O Crescimento do Câncer de Pele no Brasil
O câncer de pele continua sendo a neoplasia mais prevalente no Brasil, com números alarmantes segundo as últimas estimativas do Instituto Nacional de Câncer (INCA). Para o triênio de 2026 a 2028, a expectativa é de mais de 263 mil novos casos anuais de câncer de pele não melanoma e aproximadamente 9 mil de melanoma, totalizando mais de 270 mil diagnósticos. Este novo número ultrapassa as projeções anteriores, que indicavam cerca de 229 mil casos por ano.
O estado de São Paulo se destaca por concentrar a maior parte desses registros, com uma estimativa de 61.240 casos anuais de câncer de pele não melanoma e 2.820 de melanoma. No Sudeste, a soma dos novos casos esperados é de 131.750 para o não melanoma e 4.390 para o melanoma, ressaltando o impacto significativo da doença na região.
Segundo o oncologista Carlos Fruet, “regiões mais populosas e com maior acesso aos serviços de saúde tendem a registrar mais diagnósticos. Isso explica o cenário no Sudeste e, em particular, em São Paulo, mas também ressalta a necessidade de aumentar as estratégias de prevenção e detecção precoce”.
Tipologias do Câncer de Pele
O câncer de pele se classifica em dois tipos principais: o não melanoma, que é o mais comum e frequentemente diagnosticado no Brasil, tende a evoluir de forma menos agressiva e apresenta altas taxas de cura. Por outro lado, o melanoma, apesar de ser menos frequente, é mais agressivo e apresenta um risco elevado de metástase.
“O melanoma requer atenção redobrada precisamente por seu comportamento mais agressivo. Entretanto, quando detectado de forma precoce, as chances de sucesso no tratamento aumentam consideravelmente”, explica Fruet.

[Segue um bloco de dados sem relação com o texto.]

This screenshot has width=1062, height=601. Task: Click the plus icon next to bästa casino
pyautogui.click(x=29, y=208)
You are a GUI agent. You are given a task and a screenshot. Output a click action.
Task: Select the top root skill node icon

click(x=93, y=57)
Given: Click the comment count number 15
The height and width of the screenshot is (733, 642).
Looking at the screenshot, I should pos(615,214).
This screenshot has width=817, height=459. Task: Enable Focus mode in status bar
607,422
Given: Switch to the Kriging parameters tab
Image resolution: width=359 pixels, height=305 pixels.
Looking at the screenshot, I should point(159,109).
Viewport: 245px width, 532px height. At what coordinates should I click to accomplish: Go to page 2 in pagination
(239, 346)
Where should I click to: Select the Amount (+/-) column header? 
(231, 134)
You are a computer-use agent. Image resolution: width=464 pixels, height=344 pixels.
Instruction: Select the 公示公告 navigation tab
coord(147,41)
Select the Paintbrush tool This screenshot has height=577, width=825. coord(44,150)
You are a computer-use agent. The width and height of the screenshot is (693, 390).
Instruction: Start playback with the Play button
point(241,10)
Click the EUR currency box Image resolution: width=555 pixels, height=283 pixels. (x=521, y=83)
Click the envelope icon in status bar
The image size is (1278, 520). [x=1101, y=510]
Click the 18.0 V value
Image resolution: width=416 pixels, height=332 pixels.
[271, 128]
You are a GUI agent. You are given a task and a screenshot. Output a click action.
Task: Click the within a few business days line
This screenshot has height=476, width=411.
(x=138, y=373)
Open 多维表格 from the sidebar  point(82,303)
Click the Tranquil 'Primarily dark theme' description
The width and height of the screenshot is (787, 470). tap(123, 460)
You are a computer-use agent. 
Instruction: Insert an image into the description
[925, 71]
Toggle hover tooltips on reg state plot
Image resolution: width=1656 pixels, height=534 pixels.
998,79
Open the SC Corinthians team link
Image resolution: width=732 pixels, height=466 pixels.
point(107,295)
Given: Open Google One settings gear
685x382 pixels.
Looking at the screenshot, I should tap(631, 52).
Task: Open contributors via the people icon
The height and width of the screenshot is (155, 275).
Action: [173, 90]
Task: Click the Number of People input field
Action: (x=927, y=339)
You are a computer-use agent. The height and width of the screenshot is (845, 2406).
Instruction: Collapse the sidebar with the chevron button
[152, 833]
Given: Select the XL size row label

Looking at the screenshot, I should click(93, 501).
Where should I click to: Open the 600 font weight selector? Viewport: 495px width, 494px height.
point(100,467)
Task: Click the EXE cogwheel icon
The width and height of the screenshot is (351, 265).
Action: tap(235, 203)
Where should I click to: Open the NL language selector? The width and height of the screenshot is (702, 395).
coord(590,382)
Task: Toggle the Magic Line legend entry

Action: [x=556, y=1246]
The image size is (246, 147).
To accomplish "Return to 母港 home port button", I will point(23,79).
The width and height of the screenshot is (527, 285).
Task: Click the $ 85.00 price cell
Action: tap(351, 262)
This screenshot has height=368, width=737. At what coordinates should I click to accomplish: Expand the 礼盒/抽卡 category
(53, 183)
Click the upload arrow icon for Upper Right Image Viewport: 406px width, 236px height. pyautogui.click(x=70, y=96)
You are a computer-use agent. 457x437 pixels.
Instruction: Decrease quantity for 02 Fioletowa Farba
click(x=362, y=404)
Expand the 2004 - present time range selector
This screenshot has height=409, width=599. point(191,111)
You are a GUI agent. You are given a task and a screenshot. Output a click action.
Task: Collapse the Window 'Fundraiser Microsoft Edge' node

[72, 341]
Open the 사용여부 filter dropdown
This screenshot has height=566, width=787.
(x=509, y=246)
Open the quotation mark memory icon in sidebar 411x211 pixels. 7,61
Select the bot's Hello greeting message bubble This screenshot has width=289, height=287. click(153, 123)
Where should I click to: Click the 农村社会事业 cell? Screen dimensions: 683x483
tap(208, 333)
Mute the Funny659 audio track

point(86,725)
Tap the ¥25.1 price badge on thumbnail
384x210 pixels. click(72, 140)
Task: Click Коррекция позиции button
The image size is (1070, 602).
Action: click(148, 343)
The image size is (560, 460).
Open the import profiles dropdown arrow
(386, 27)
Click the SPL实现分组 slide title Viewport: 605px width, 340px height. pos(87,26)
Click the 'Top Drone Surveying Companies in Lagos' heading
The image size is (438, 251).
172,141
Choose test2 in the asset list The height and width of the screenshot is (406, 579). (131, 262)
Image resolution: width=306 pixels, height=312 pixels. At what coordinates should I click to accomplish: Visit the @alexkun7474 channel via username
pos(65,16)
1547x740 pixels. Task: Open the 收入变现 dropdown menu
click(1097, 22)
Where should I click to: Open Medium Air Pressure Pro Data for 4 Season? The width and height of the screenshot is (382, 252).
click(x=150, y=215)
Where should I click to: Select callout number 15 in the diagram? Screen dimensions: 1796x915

Fatores de Risco e Prevenção
Em regiões com clima quente, como Ribeirão Preto e outras áreas do interior paulista, o risco de desenvolver câncer de pele é elevado, especialmente devido à alta incidência de radiação ultravioleta durante todo o ano. A exposição ao sol não ocorre apenas durante atividades de lazer, mas também em situações do dia a dia, o que torna fundamental a proteção, mesmo em momentos de deslocamentos curtos ou em dias nublados.
“A prevenção é a nossa maior aliada. O uso consistente de protetor solar, com fator de proteção a partir de 30, é imprescindível. Além disso, é essencial usar acessórios como chapéus, bonés, óculos com proteção UV e roupas adequadas, pois essas medidas simples podem reduzir significativamente os danos provocados pela exposição solar ao longo da vida”, afirma o especialista.
Identificando os Sinais de Alerta
O câncer de pele geralmente se manifesta nas áreas do corpo que são mais expostas ao sol, mas pode também aparecer em extremidades e no tronco. “Os principais sinais de alerta incluem manchas que mudam de cor, formato ou tamanho, e lesões que não cicatrizam. É fundamental procurar um médico ao notar qualquer alteração persistente na pele”, recomenda Fruet.
Além disso, algumas condições podem aumentar o risco de desenvolver a doença, como a exposição prolongada ao sol entre 10h e 16h, histórico familiar de câncer de pele, pele clara, a presença de múltiplas pintas, queimaduras solares anteriores e o uso de câmaras de bronzeamento.